Did think about putting in my boat, but fear the batteries are not up the job!


----------



## Mrboots2u

froggystyle said:


> Did think about putting in my boat, but fear the batteries are not up the job!


Wont it make it sink. .......


----------



## The Systemic Kid

froggystyle said:


> Did think about putting in my boat, but fear the batteries are not up the job!


Jeez, how big's your boat?


----------



## froggystyle

Mrboots2u said:


> Wont it make it sink. .......


Hell no!


----------



## froggystyle

The Systemic Kid said:


> Jeez, how big's your boat?


57ft long


----------



## The Systemic Kid

Impressive.


----------



## froggystyle

Yeah its only 6.10ft wide though!

Its what you do with the 6.10ft that matters though....


----------



## The Systemic Kid

Think I've figured what it is.


----------



## NickdeBug

froggystyle said:


> Yeah its only 6.10ft wide though!
> 
> Its what you do with the 6.10ft that matters though....


So basically a big canoe


----------



## The Systemic Kid

NickdeBug said:


> So basically a big canoe


Metal one.


----------



## Rhys

coal barge?


----------



## froggystyle

6.10ft wide canoe, now that would be funny to see!


----------



## "coffee 4/1"

brave man froggy, another new shiny.

"shiny" or "briny" ha ha,


----------



## Sk8-bizarre

Is this L1P to replace the previous L1 or to be aswell as?


----------



## CamV6

As well as


----------



## Thecatlinux

View attachment 13600
Soon On its way to have its photograph taken , wonder when we will see one out in the wild ?

I still think this is an option for a domestic machine , I have no idea what the cost is going to be .?


----------



## 4085

Taken from the Londinium blog of today

A number of people have enquired, what is the LONDINIUM I - P, and how does it differ from the LONDINIUM I (L1)?

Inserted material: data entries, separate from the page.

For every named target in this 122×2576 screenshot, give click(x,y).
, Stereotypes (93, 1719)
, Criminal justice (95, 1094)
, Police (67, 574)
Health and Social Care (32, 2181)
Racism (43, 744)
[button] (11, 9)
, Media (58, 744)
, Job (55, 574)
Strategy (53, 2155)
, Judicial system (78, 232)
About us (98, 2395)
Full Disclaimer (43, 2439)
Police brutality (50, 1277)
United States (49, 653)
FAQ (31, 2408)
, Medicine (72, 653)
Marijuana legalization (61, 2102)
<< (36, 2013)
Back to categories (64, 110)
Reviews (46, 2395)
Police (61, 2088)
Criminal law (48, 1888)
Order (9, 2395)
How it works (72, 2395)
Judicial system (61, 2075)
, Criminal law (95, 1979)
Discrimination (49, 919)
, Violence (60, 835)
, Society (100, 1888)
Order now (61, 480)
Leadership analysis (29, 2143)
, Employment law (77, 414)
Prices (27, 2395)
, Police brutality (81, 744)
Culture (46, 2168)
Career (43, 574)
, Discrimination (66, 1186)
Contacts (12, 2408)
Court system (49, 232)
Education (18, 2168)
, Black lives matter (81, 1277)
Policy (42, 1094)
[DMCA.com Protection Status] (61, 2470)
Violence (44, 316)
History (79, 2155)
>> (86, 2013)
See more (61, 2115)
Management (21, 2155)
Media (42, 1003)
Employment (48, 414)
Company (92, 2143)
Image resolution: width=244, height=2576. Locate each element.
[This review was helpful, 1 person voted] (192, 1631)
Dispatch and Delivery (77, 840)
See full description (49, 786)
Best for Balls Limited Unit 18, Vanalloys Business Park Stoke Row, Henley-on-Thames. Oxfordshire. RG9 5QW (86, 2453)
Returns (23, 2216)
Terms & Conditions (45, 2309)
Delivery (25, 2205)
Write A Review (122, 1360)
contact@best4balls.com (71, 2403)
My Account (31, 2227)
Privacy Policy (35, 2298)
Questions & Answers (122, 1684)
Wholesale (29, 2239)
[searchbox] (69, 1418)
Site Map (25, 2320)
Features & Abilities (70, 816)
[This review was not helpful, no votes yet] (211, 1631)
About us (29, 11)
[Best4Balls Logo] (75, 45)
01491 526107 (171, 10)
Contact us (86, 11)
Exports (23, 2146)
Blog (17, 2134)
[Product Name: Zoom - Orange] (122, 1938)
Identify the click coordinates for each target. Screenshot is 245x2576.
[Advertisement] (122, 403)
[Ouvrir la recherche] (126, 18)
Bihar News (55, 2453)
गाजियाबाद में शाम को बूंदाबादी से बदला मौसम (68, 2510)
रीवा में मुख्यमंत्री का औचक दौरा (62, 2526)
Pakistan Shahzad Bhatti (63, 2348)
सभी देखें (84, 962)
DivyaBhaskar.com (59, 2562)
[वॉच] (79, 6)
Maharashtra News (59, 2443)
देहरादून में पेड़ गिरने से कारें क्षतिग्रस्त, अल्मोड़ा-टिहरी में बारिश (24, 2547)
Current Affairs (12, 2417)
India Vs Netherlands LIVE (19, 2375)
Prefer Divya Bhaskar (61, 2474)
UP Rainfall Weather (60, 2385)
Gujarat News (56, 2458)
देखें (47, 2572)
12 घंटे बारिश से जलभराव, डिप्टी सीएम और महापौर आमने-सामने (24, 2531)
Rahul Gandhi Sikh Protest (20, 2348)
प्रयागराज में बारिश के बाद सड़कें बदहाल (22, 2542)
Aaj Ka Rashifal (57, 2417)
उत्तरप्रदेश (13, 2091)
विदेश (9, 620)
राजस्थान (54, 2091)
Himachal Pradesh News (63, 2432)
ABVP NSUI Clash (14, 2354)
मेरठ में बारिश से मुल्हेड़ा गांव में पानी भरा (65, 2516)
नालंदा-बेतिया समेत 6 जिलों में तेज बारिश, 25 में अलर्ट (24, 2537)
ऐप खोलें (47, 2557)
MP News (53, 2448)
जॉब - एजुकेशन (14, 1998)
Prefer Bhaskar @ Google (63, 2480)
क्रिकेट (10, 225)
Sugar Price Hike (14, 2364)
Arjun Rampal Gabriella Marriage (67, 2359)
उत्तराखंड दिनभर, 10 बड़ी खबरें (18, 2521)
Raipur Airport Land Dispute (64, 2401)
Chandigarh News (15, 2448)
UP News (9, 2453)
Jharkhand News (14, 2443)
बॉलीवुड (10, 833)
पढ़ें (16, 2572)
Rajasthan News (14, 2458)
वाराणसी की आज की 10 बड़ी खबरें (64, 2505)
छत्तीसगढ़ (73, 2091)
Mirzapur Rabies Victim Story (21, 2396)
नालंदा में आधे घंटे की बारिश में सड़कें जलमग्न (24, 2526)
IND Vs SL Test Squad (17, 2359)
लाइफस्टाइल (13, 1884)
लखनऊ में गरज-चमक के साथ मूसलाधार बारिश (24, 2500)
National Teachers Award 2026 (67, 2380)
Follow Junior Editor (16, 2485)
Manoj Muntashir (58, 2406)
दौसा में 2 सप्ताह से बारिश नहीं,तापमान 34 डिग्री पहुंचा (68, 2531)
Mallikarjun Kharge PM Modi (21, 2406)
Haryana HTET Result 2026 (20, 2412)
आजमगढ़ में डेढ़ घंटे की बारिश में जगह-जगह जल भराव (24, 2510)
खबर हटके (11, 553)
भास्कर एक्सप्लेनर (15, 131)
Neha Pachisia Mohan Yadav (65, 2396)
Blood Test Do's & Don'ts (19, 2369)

We built the L1 because there was no compact lever espresso machine that used a commercial lever group and was thermally stable - they were all dippers in 500mm (20") cubes - the size that no self respecting wife will allow in her kitchen in my experience of trying to sell 500mm cube commercial 1 group levers prior to that

Although people wax lyrical about how they all want a mains fed commercial lever, most domestic buyers buy a tank machine. To achieve this you have to make compromises, one of them being that you have to have a pump to overcome the pressure in the boiler in order to fill the boiler

The LONDINIUM I is as good as we can make it within the constraints listed above, but the question arose; could we offer something better to customers that are not constrained by the factors listed above? What if you have more space? What if you can plumb the machine to the water supply, and out to a drain? What if your budget is greater? What would that machine look like?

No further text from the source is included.